Per Davide Rebellin non è ancora arrivato il momento di chiudere la sua lunghissima carriera. Il veterano di San Bonifacio, classe ’71, sarà ancora in gruppo nel 2019 con la squadra algerina Sovac ed è ormai vicino al debutto stagionale, fissato per il 3 febbraio al Gp La Marseillaise, classica corsa d’apertura del calendario francese. Rebellin ha spiegato in un’intervista a Tuttobici di aver stretto un legame importante con il ciclismo algerino, tanto da ipotizzare un futuro da tecnico della nazionale.

“Faccio anche il direttore sportivo in corsa e c’è pure la possibilità che possa fare un giorno il CT della nazionale algerina” ha spiegato Rebellin, che intanto però ha ancora tanta voglia di pedalare e gareggiare in questa stagione che lo porterà a compiere 48 anni ancora nel Ciclismo professionistico.

“Quella medaglia la sento mia”

Rebellin ha raccontato di aver ancora almeno due sogni da realizzare. Il primo è quello di poter concludere la carriera disputando una grande corsa, un obiettivo difficile da concretizzare visto che con una squadra continental non può ambire ad essere invitato in gare del World Tour. Il secondo è invece quello di riavere la medaglia d’argento vinta alle Olimpiadi di Pechino 2008 e poi revocata per la positività al Cera, l’Epo di terza generazione, riscontrata in un riesame deciso molti mesi dopo rispetto alla gara.

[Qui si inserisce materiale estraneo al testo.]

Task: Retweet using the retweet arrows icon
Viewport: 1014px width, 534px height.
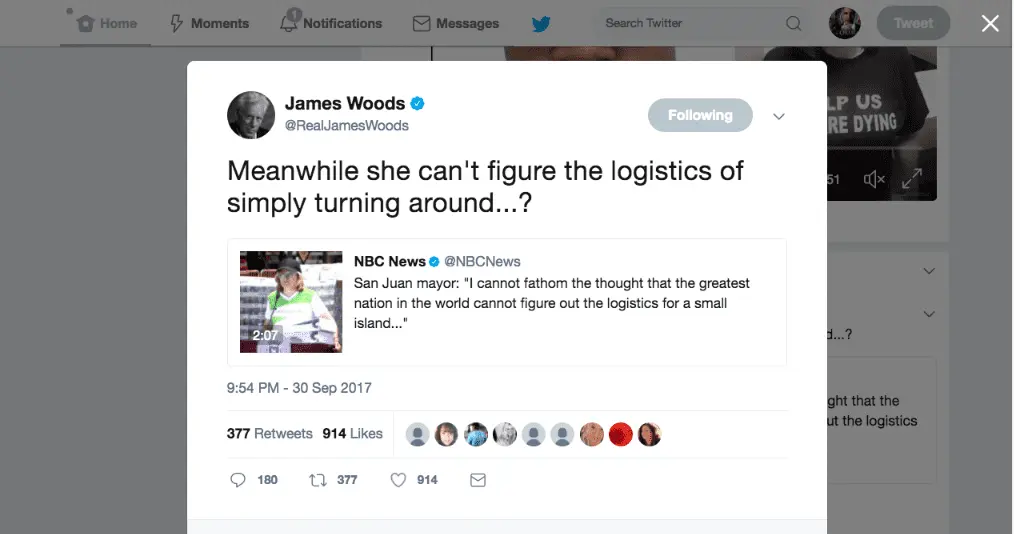Action: (318, 480)
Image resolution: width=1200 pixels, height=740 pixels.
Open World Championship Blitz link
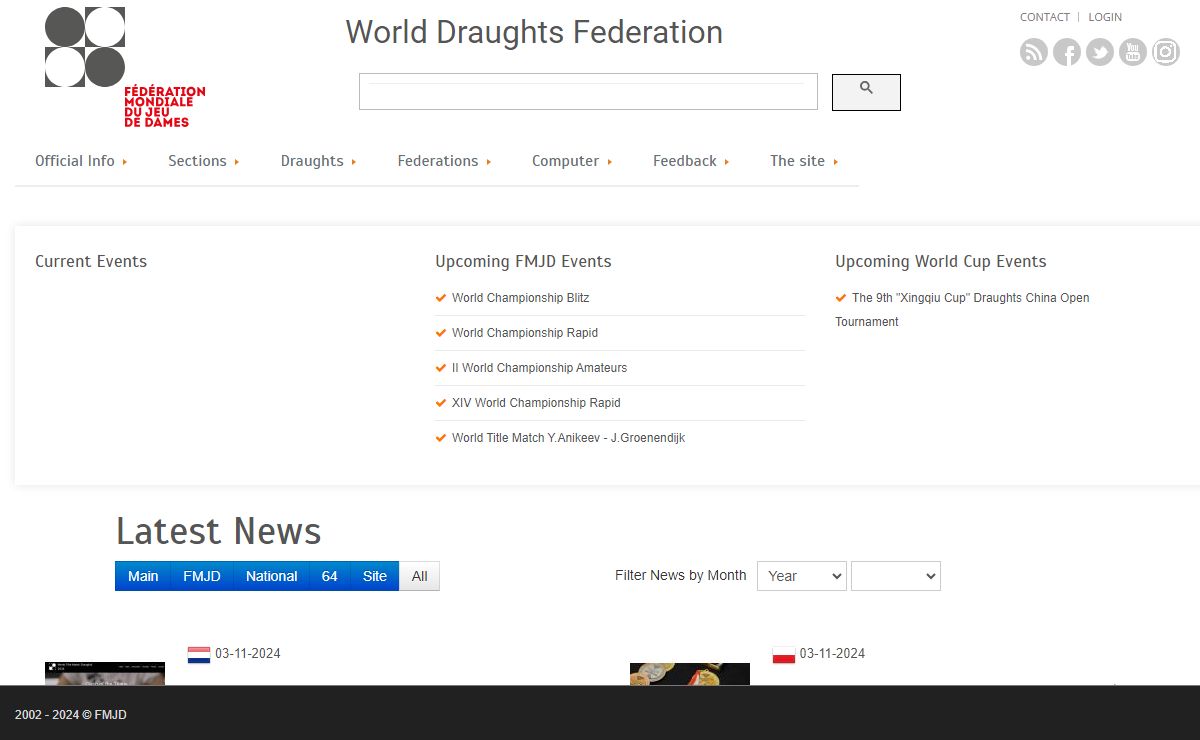[520, 298]
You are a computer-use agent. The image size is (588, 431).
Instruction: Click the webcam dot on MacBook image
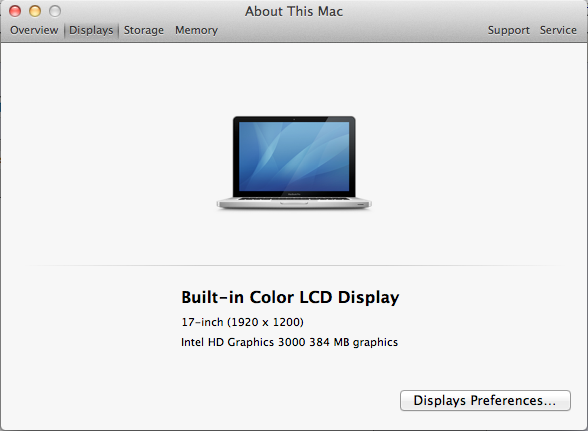pos(294,119)
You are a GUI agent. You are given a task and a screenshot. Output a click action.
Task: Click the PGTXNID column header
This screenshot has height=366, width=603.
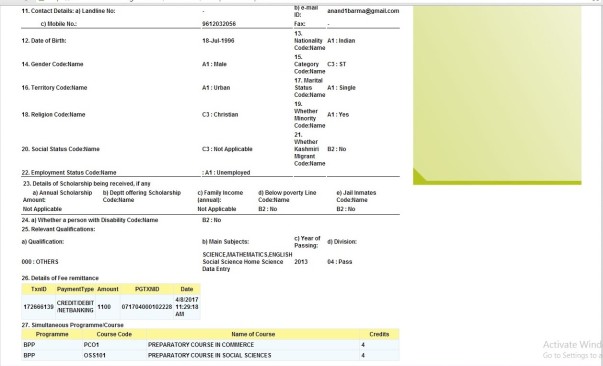point(147,289)
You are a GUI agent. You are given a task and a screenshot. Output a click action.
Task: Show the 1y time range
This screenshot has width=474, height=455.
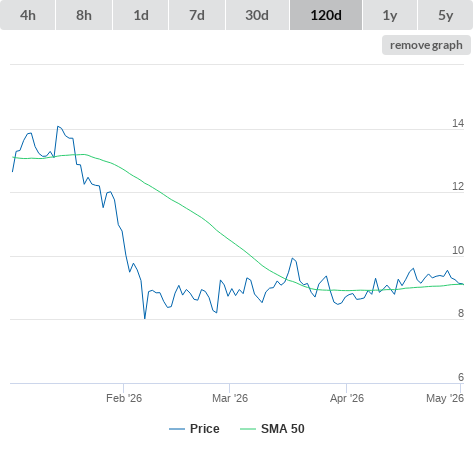tap(390, 15)
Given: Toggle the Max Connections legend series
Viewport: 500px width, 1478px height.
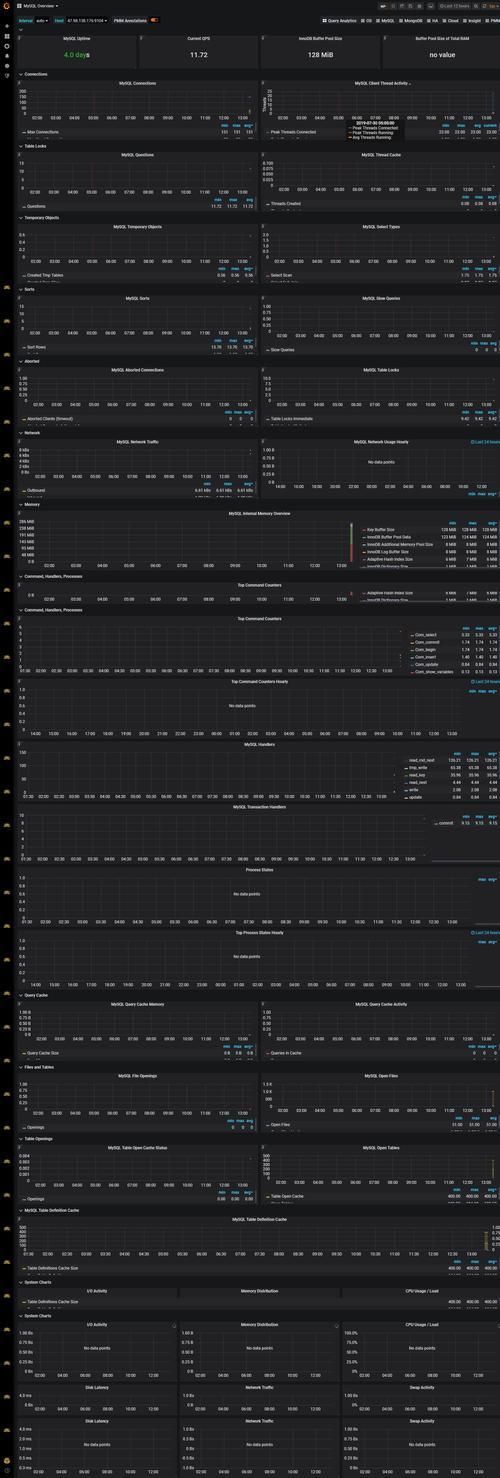Looking at the screenshot, I should click(42, 132).
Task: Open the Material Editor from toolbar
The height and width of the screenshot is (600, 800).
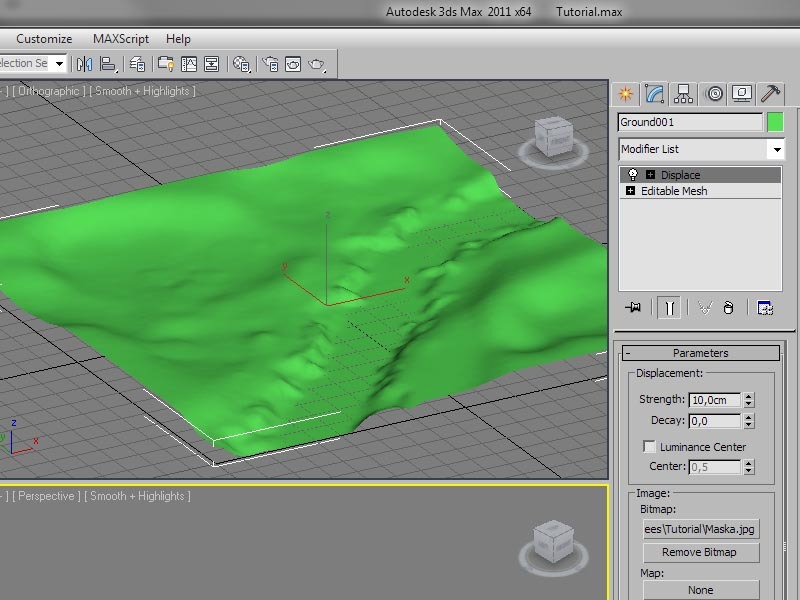Action: pos(241,64)
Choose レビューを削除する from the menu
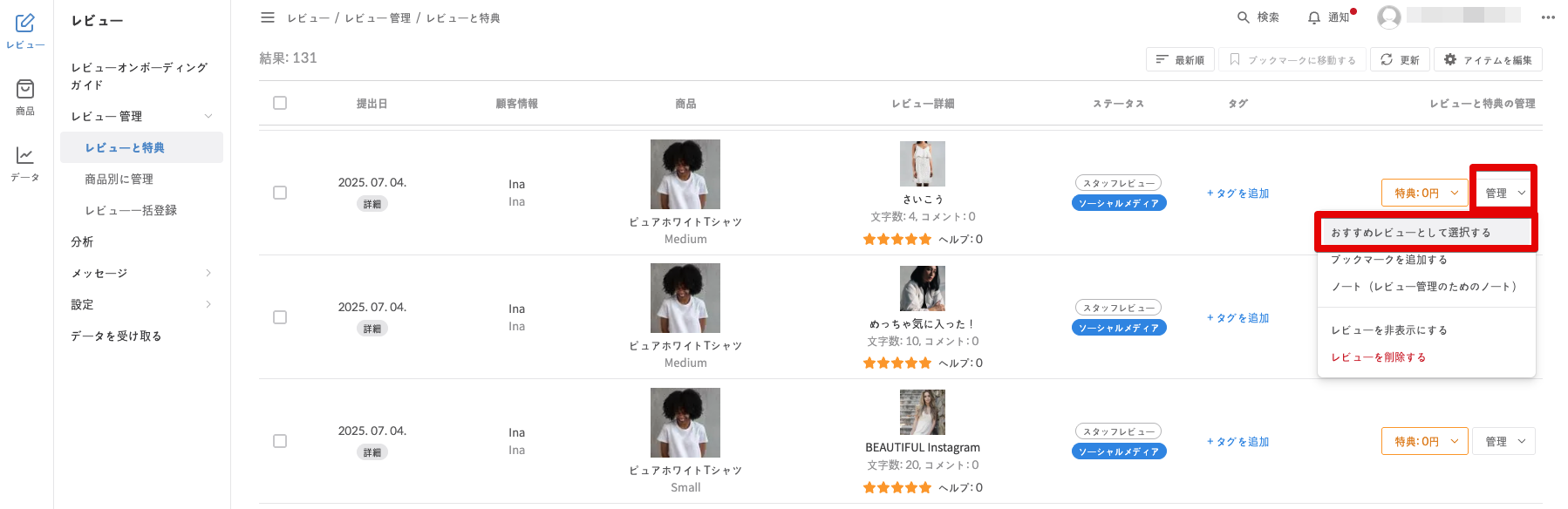Screen dimensions: 1568x509 pos(1378,357)
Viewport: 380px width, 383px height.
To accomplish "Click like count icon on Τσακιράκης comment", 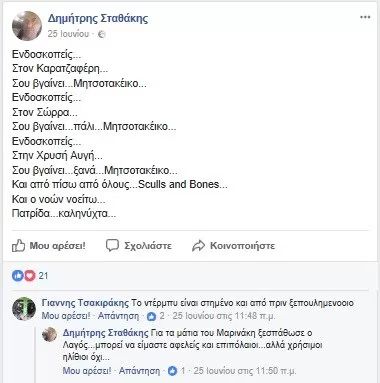I will tap(151, 316).
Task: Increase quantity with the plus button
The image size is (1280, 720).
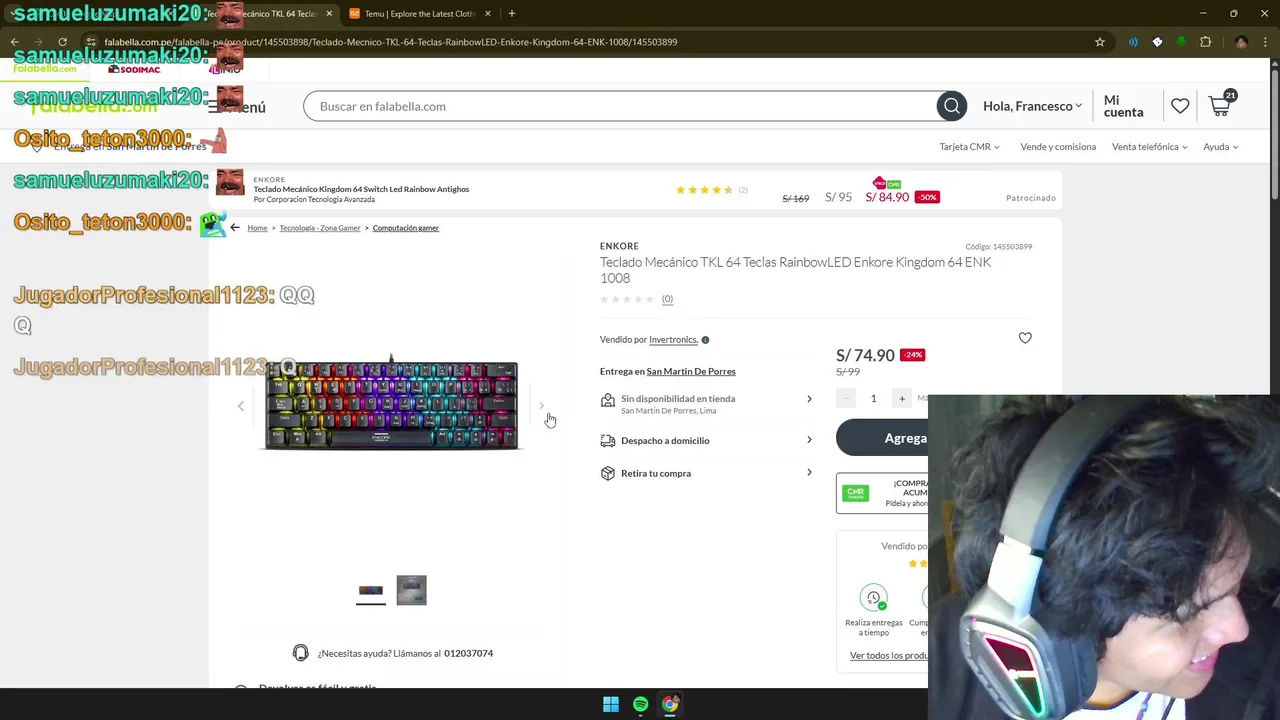Action: pos(901,399)
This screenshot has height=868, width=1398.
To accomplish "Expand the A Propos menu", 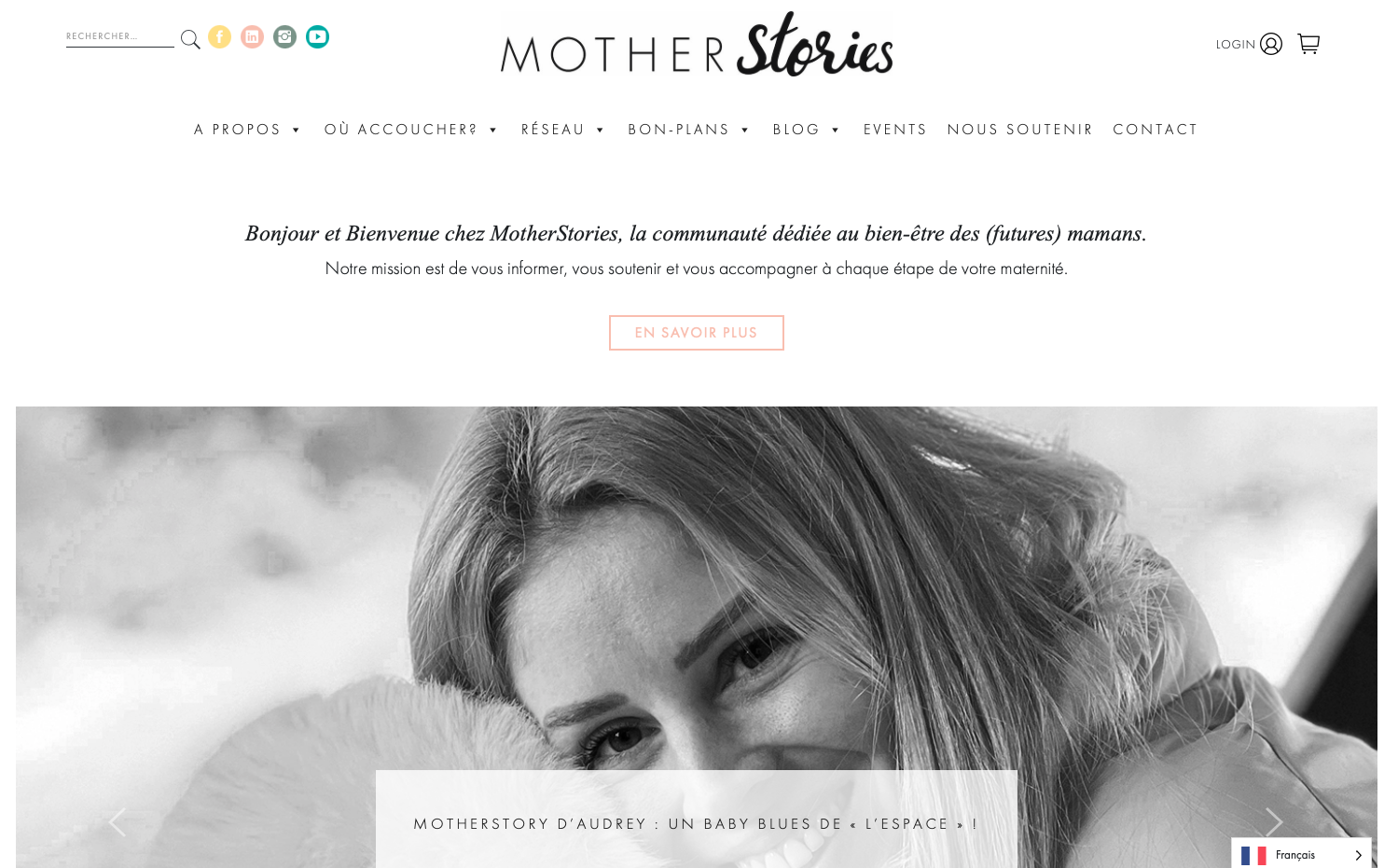I will (247, 130).
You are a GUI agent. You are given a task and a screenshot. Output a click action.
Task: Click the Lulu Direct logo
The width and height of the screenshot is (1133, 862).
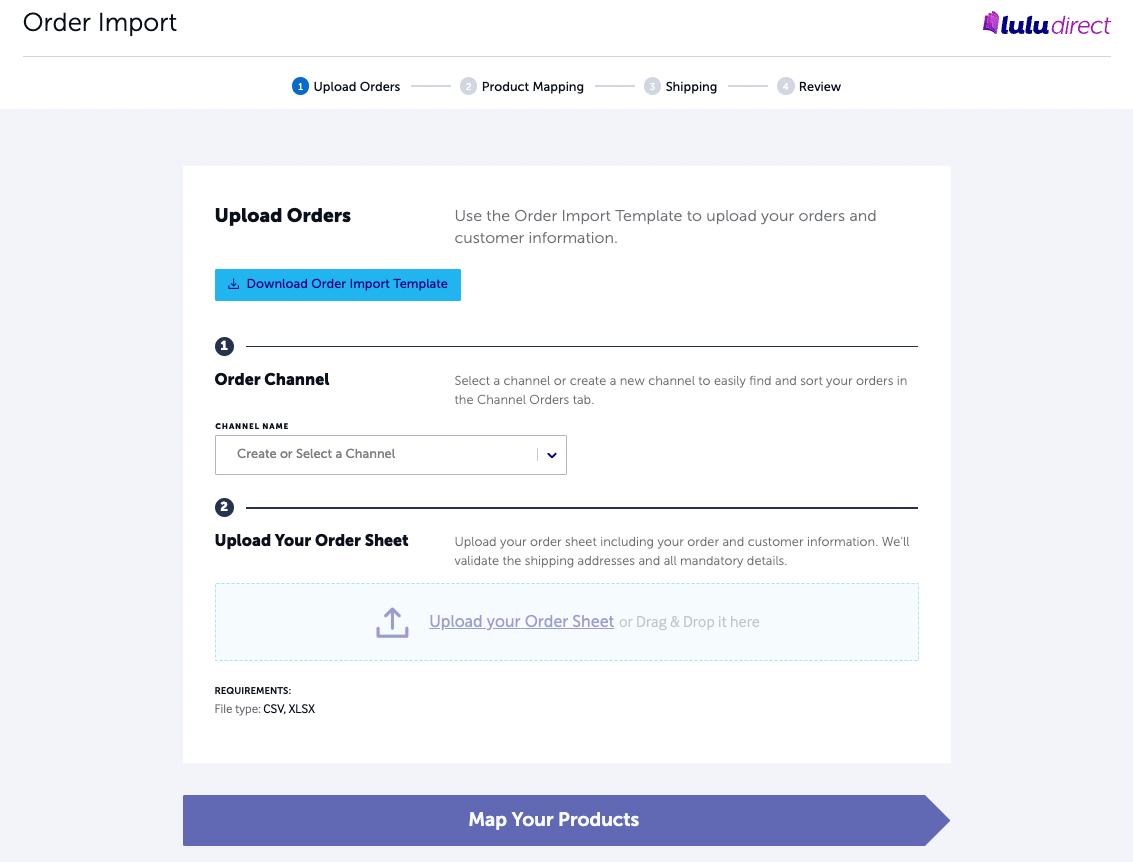pyautogui.click(x=1046, y=24)
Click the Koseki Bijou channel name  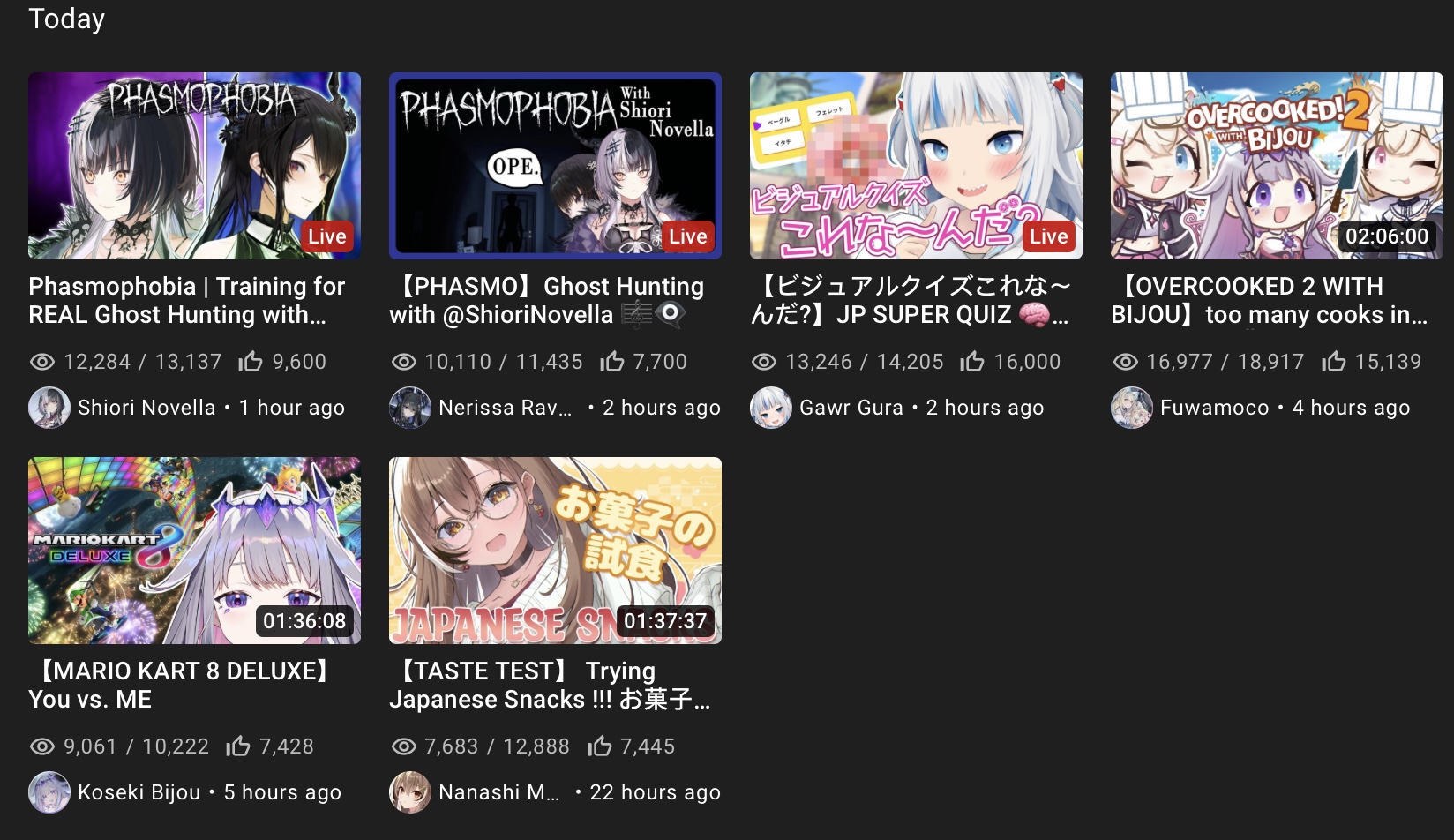point(139,792)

Nel 2009 infatti il Cio decise di utilizzare nuove metodologie di analisi sui campioni prelevati durante i Giochi di Pechino e tra gli atleti che risultarono positivi ci fu anche Rebellin. Il corridore fu squalificato per due anni e la medaglia gli fu revocata, anche se Rebellin si è sempre difeso sostenendo che ci fossero state delle irregolarità nella conservazione dei campioni.

Nel 2015 poi il caso è tornato alla ribalta quando il Tribunale di Padova lo ha assolto dalle accuse di violazione della legge antidoping 376/2000, legate proprio alla positività di Pechino.

"Vorrei tornare in possesso della medaglia d’argento dei Giochi di Pechino: quella la sento assolutamente mia” ha dichiarato Rebellin, spiegando però che il percorso da seguire sarebbe particolarmente costoso, richiedendo delle perizie scientifiche molto complesse. “Dovrei ingaggiare luminari di grido per dimostrare diverse falle nella catena di custodia dei campioni, dimostrare che alcuni erano stati deteriorati e non più utilizzabili. Anche il metodo per trovare il Cera non era validato al tempo. Non è detto però che un giorno non decida di farlo” ha promesso il corridore veneto.